[Stored data]
"""
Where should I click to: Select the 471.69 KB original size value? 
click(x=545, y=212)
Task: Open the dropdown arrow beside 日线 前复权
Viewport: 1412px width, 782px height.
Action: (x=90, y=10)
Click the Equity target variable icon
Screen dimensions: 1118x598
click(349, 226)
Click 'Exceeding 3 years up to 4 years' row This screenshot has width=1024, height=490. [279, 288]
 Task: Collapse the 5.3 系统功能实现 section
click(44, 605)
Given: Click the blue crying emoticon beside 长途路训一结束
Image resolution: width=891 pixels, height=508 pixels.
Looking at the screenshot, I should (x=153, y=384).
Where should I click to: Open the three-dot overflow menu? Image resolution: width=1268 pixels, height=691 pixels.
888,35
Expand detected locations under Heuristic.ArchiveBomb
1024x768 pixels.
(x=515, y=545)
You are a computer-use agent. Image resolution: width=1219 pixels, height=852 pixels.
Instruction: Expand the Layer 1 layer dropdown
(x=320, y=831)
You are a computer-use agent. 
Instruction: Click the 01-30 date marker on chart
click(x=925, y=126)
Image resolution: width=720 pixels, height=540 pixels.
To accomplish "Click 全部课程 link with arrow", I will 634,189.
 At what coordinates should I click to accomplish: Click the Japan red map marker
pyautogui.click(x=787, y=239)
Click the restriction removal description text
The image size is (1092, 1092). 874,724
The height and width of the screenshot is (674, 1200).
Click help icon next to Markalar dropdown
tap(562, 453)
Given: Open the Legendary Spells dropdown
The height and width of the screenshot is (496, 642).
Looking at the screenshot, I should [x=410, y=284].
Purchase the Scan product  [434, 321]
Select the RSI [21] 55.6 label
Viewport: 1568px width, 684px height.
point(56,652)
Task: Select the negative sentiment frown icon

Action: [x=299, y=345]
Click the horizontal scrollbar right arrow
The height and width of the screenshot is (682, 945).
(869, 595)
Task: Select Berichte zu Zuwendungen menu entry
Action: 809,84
"""
* _What is expected_: Copy every line of the records above that contains "agent".

* _Answer to this exercise_:
You are a computer-use agent. Image resolution: width=1219 pixels, height=852 pixels.
You are a computer-use agent. 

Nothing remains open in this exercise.